Career Compass: May 24, 2026

Mythos finds bugs faster than humans can patch — security jobs pivot. Karpathy joins Anthropic, signalling pre-training expertise is the hottest AI skill. Alibaba's AI codes for its own chips without humans. Duolingo's AI metric experiment fails.

1. Mythos Finds 10,000+ Vulns — Security Careers Just Pivoted

May 23, 2026 | Engadget, The Decoder

Anthropic’s Claude Mythos Preview found more than 10,000 security vulnerabilities across 50 organisations in a month. The bottleneck has shifted: the AI finds bugs faster than humans can fix them.

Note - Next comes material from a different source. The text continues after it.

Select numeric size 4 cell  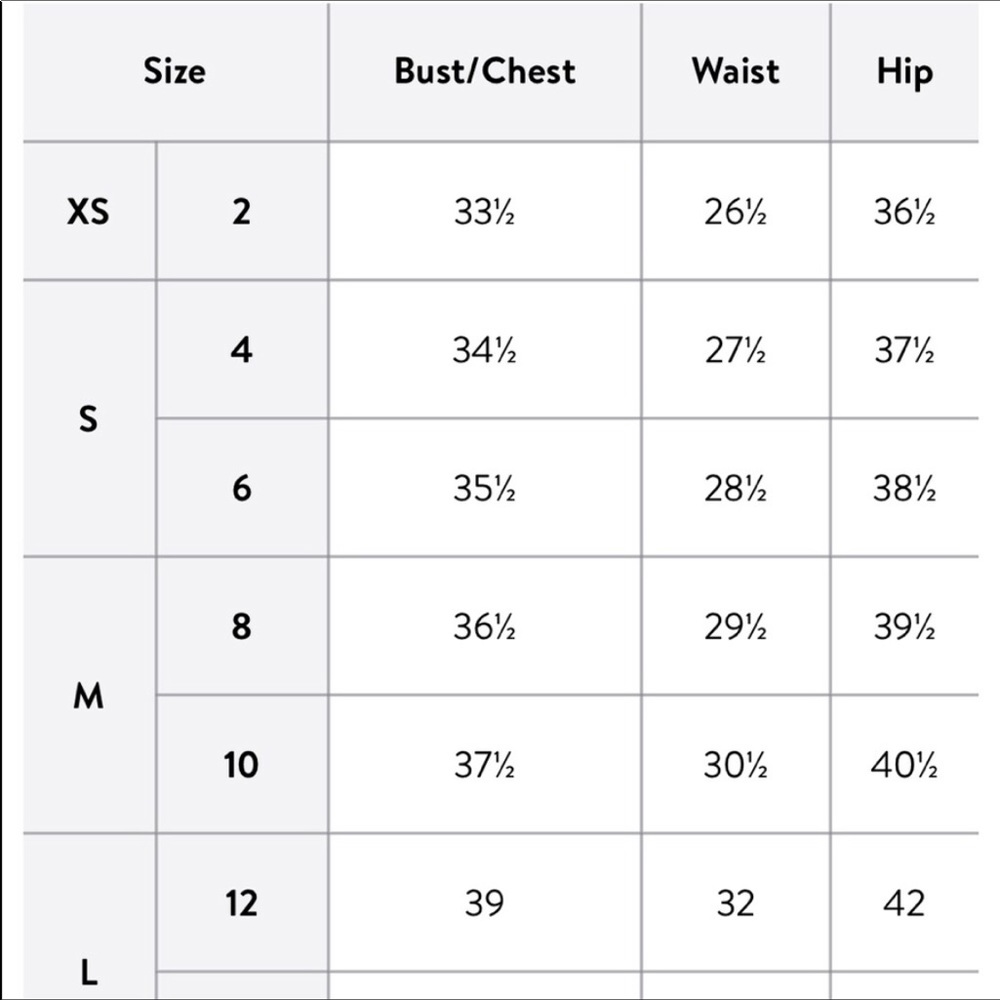pos(241,349)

Old bottleneck: Finding vulnerabilities (rare skill, expensive, slow)
New bottleneck: Fixing vulnerabilities at AI speed (requires automation, triage, prioritisation)
Who wins: Security professionals who can remediate at speed — not those who hunt manually
Who loses: Manual pentesters who rely on discovery being the hard part

Why it matters: If you’re in AppSec, your job is changing whether you like it or not. The value isn’t in finding the vuln anymore — it’s in fixing it before the next one appears. That means your skillset needs to shift from “how to find bugs” to “how to build automated remediation pipelines.” The people who make that pivot will be in demand. The ones who don’t will find the market passing them by.

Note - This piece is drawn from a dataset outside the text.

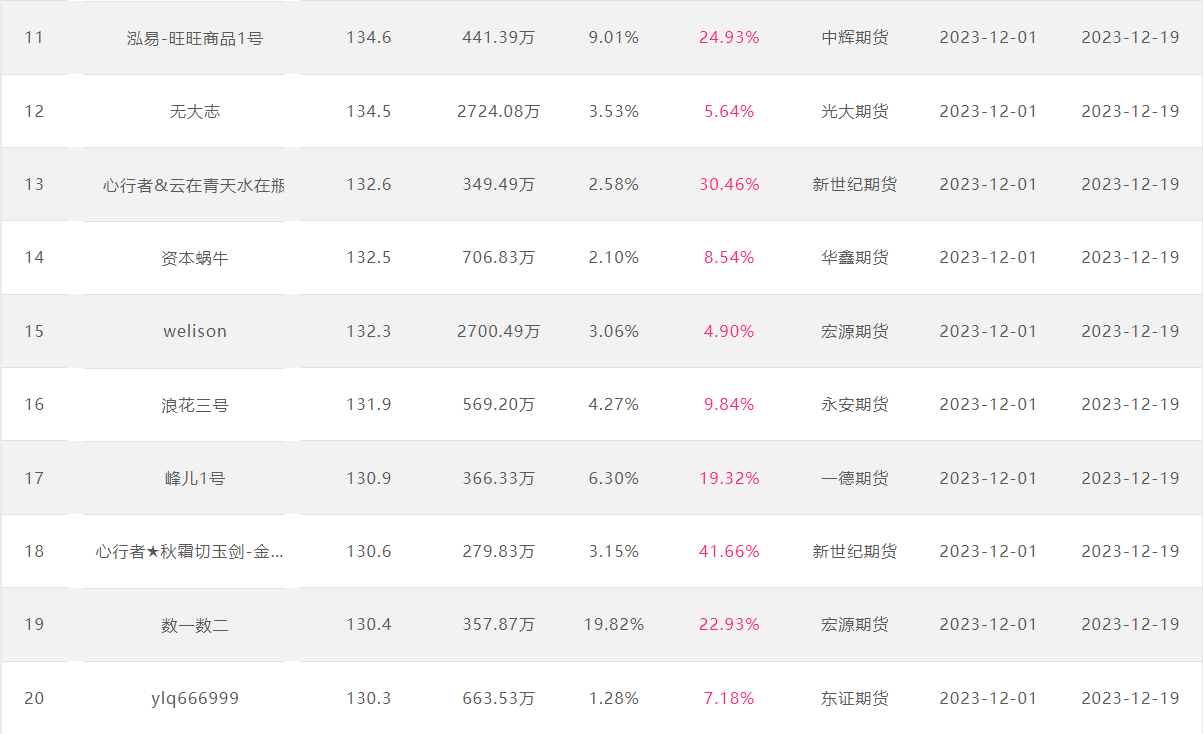Open the 心行者&云在青天水在瓶 account

(193, 184)

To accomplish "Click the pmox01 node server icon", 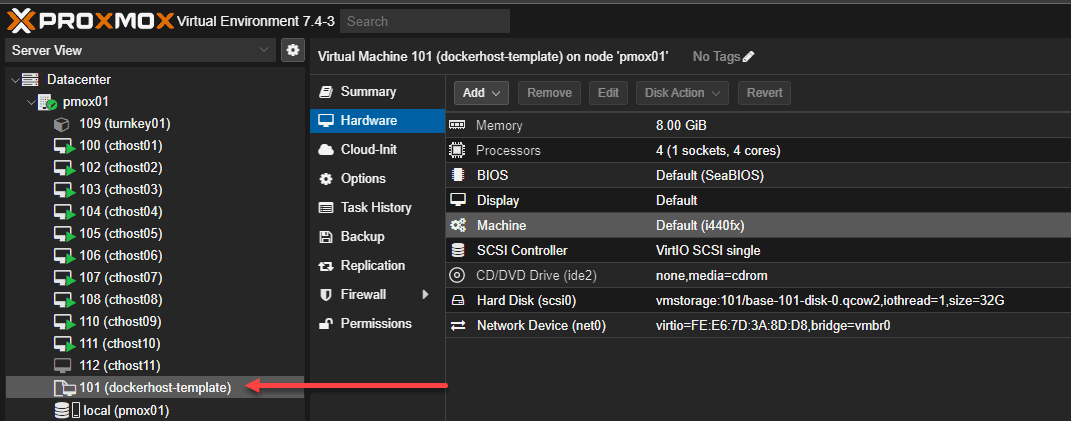I will pos(48,102).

2. Karpathy Joins Anthropic — The Talent Signal

May 23, 2026 | RawPickAI

OpenAI co-founder Andrej Karpathy joining Anthropic’s pre-training team isn’t just a talent move — it’s a signal about where the next AI leap comes from. Pre-training, not post-training, is where he’s betting the next breakthrough lives.

What Karpathy is working on: Pre-training, not safety or alignment
Who he’s working with: Ilya Sutskever — the other high-profile pre-training hire
What this means for the field: Foundation-level innovation is back in fashion
What this means for your career: Pre-training expertise just became the most valuable AI skill on the market

Why it matters: When two of the most respected researchers in AI both join the same company to work on pre-training, the market should pay attention. Post-training has had its moment — RLHF, Constitutional AI, synthetic data fine-tuning. Karpathy and Sutskever are betting the next big gains come from how we train models at the base level. If you’re in AI research, pre-training experience on your CV just went up in value.

3. Alibaba’s AI Coded for Its Own Chip for 35 Hours — No Humans Involved

May 23, 2026 | The Decoder

Qwen3.7-Max ran autonomously for 35 hours writing, compiling, testing, and iterating kernel-level code for Alibaba’s custom silicon. The code wasn’t designed for human readability — it was targeting hardware directly.

Duration: 35 hours of unsupervised iteration
Domain: Kernel-level systems code for custom chip architecture
Human role: None — the AI wrote, tested, and optimised autonomously
Career implication: “Software engineer” is being redefined from writer to director

Why it matters: This is the kind of story that doesn’t get the attention it deserves because it sounds technical and niche. But it’s actually devastating for anyone who thinks “systems programming is safe.” If AI can write code for hardware humans can’t easily target, the question isn’t “can AI code?” — it’s “can you direct and verify AI-generated systems code?” That’s a different job description entirely.

4. Duolingo’s AI Metric Experiment Fails — What It Teaches Us

May 23, 2026 | Business Insider

Duolingo shelved plans to evaluate employees on AI tool usage after staff pushback. The lesson for anyone building an AI-augmented career: don’t optimise for the tool, optimise for the outcome.

What they tried: Measure prompt quality, AI output volume, tool adoption rates
Why it failed: Perverse incentives — employees optimised for AI metrics, not teaching outcomes
The lesson: The people who survive the AI transition won’t be the ones who use AI most. They’ll be the ones who use it best — and know when not to use it at all.

Why it matters: Duolingo is a useful parable for individual careers too. If you’re measuring your own AI “productivity” by how many prompts you write or how much AI-generated output you produce, you’re measuring the wrong thing. The metric that matters is the quality of the final outcome. AI is a multiplier. If you’re multiplying junk, you get more junk faster.

For NZ: The security talent pivot hits hard — NZ already struggles with AppSec capacity. The shift from discovery to remediation favours organisations that can move fast. And NZ’s AI skills pipeline isn’t producing pre-training experts. The gap is real.